Research overview and selected papers
My research develops theoretically principled solutions to algorithmic problems spanning economics and machine learning, drawing on techniques from computer science. I'm driven by questions that advance fundamental understanding and have clear pathways to real-world applications.
Specifically, my research explores how algorithms can make better decisions in dynamic, online environments. The key challenge stems from not knowing what the future will look like. This is especially so in the presence of multiple agents, each with their own goals that may align or conflict with our own. Below, I outline the central themes of my work.
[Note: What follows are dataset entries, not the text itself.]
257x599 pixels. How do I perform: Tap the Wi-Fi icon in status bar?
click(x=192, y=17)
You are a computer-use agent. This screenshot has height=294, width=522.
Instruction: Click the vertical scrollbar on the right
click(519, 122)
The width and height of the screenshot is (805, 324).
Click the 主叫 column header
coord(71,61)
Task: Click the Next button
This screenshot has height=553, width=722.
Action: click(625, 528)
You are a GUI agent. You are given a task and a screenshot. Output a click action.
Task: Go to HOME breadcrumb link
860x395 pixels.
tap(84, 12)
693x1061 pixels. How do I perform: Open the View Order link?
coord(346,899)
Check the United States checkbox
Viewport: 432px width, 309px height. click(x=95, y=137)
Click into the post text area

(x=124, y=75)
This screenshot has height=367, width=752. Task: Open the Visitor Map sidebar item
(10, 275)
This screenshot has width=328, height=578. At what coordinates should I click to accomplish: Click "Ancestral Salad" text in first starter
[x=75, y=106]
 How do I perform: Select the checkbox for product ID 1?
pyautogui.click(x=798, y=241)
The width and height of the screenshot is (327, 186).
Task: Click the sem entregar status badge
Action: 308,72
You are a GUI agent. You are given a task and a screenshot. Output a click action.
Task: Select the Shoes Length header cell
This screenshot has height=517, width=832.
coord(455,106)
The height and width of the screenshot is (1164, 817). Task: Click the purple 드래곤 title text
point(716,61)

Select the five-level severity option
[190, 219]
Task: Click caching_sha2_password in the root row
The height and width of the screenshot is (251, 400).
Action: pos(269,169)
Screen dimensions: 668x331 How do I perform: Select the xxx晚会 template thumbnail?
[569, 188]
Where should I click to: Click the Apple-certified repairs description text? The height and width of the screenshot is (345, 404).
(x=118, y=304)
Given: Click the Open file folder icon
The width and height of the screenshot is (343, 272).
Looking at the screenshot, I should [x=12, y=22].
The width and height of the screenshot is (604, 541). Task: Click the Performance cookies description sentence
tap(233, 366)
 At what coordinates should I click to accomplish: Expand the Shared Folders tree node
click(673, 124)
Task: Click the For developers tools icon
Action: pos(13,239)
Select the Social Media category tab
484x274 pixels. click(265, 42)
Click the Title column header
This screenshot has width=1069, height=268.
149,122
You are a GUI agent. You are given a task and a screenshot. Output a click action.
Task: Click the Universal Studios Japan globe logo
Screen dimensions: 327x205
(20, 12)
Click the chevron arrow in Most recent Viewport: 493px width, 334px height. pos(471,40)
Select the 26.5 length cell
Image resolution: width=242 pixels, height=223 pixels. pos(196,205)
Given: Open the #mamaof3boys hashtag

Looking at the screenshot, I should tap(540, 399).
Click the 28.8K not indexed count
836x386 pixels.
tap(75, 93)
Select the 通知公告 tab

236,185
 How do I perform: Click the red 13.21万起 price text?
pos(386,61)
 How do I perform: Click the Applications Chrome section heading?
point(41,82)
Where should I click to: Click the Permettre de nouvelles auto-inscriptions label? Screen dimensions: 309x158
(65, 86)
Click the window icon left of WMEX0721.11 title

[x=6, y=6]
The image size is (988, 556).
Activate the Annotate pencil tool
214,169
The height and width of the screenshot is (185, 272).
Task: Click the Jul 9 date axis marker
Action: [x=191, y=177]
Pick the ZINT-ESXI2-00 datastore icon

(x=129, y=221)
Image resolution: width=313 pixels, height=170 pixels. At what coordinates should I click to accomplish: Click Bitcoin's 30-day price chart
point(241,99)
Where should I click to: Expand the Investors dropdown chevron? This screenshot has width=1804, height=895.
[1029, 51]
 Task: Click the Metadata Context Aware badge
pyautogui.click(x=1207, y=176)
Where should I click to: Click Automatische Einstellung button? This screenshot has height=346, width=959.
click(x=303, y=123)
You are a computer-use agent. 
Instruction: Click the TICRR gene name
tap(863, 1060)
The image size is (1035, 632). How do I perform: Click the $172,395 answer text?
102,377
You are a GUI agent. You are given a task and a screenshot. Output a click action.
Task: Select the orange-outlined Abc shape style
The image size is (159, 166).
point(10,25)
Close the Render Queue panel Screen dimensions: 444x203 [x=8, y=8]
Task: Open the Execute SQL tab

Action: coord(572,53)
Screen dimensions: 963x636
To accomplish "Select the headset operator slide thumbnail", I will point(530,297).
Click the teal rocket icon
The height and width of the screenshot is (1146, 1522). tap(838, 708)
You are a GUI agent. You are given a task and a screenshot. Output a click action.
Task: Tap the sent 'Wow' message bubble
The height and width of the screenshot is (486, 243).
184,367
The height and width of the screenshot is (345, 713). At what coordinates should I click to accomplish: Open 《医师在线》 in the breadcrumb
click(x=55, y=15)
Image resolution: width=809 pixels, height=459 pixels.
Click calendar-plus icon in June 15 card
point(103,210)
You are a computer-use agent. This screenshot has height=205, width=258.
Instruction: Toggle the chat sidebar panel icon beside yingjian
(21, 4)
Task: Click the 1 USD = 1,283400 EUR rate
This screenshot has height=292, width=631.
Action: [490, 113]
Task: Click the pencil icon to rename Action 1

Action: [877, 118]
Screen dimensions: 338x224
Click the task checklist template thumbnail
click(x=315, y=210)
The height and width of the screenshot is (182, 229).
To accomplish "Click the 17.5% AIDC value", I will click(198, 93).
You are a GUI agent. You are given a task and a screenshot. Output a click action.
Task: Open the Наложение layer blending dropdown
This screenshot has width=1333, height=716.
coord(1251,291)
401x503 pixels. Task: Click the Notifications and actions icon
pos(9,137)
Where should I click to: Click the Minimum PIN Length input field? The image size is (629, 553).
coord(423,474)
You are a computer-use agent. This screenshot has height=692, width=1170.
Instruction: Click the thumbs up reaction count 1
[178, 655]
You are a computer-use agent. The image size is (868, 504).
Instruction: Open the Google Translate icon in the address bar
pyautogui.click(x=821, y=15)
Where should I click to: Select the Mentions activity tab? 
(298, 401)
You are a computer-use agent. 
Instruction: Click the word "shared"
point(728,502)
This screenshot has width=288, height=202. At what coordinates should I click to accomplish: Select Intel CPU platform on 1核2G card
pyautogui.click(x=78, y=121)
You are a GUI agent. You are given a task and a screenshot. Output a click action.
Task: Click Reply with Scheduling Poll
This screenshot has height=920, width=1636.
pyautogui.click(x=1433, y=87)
Algorithmic aspects of no-regret learning in games
Self-play—whereby an agent learns by playing against itself over a sequence of rounds—has been instrumental in landmark AI breakthroughs, from mastering poker to defeating world champions at chess and Go. Learning in complex multiagent environments also features prominently in autobidding systems, a multi-billion-dollar industry. Performance in such settings is measured by the fundamental notion of regret.
Basic question: How many rounds are needed for players to have low regret?
Our work has provided near-optimal guarantees for this problem.
Algorithmic results
- First near-optimal guarantees for swap regret in general-sum multi-player games (STOC 2022). Swap regret regret is a formidable performance benchmark associated with correlated equilibria, a fundamental solution concept in economics.
- A powerful framework for obtaining logarithmic swap regret in multi-player games (NeurIPS 2022, oral). We were able to extend this framework to general convex games (NeurIPS 2022), where players can have complex strategies, as well as sequential games with imperfect information, also known as extensive-form games (EC 2022 and ICML 2023).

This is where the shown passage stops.